Others do not try to please me.' 'You must think of your health,' I answer. The others will
suffer later on.' It is extremely rare that I have found a patient who said: 'I have thought
over what you suggested.' All my efforts are devoted towards increasing the social
interest of the patient. I know that the real reason for his malady is his lack of co-
operation and I want him to see it too. As soon as he can connect himself with his fellow
men on an equal and co-operative footing, he is cured. ... The most important task
imposed by religion has always been 'Love thy neighbour'. ... It is the individual who is
not interested in his fellow man who has the greatest difficulties in life and provides the
greatest injury to others.
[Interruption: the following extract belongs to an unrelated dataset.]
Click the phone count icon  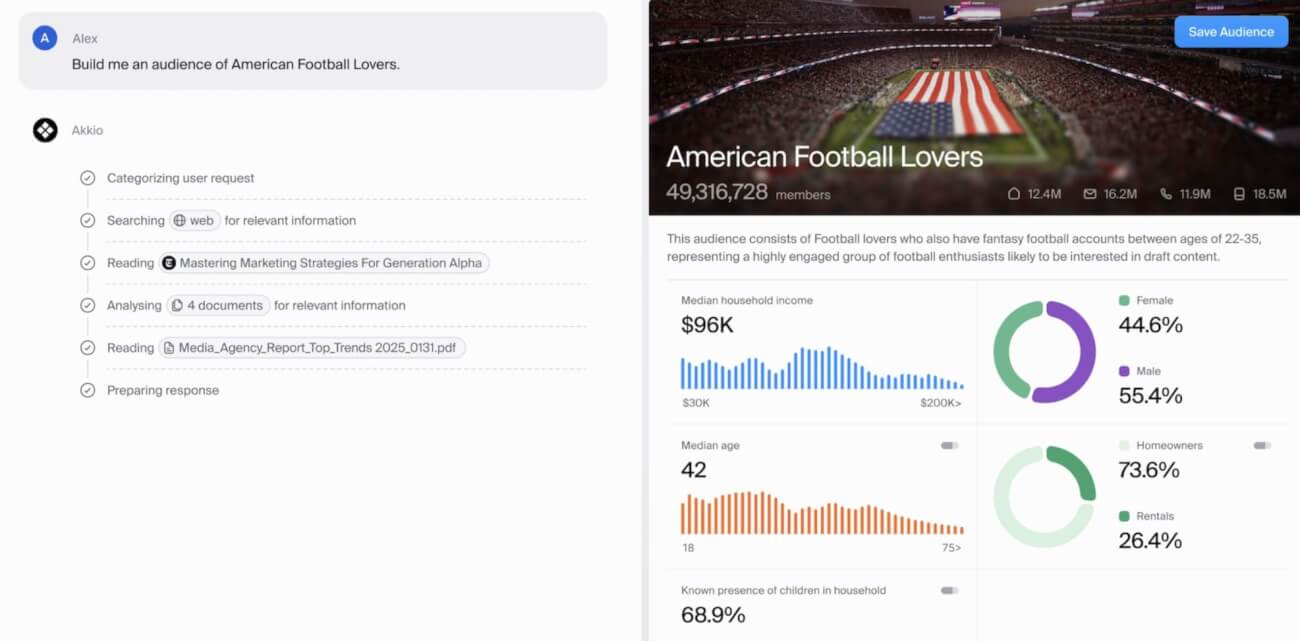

It is from among such individuals that all human failures spring.


... All that we demand of a human being, and the highest praise we can give him is that
he should be a good fellow worker, a friend to all other men, and a true partner in love
and marriage."


Dr. Adler urges us to do a good deed every day. And what is a good deed? "A good
deed," said the prophet Mohammed, "is one that brings a smile of joy to the face of
another."


Why will doing a good deed every day produce such astounding efforts on the doer?
Because trying to please others will cause us to stop thinking of ourselves: the very
thing that produces worry and fear and melancholia.


Mrs. William T. Moon, who operates the Moon Secretarial School, 521 Fifth Avenue,
New York, didn't have to spend two weeks thinking how she could please someone in
order to banish her melancholy. She went Alfred Adler one better-no, she went Adler
thirteen better. She banished her melancholy, not in fourteen days, but in one day, by
thinking how she could please a couple of orphans.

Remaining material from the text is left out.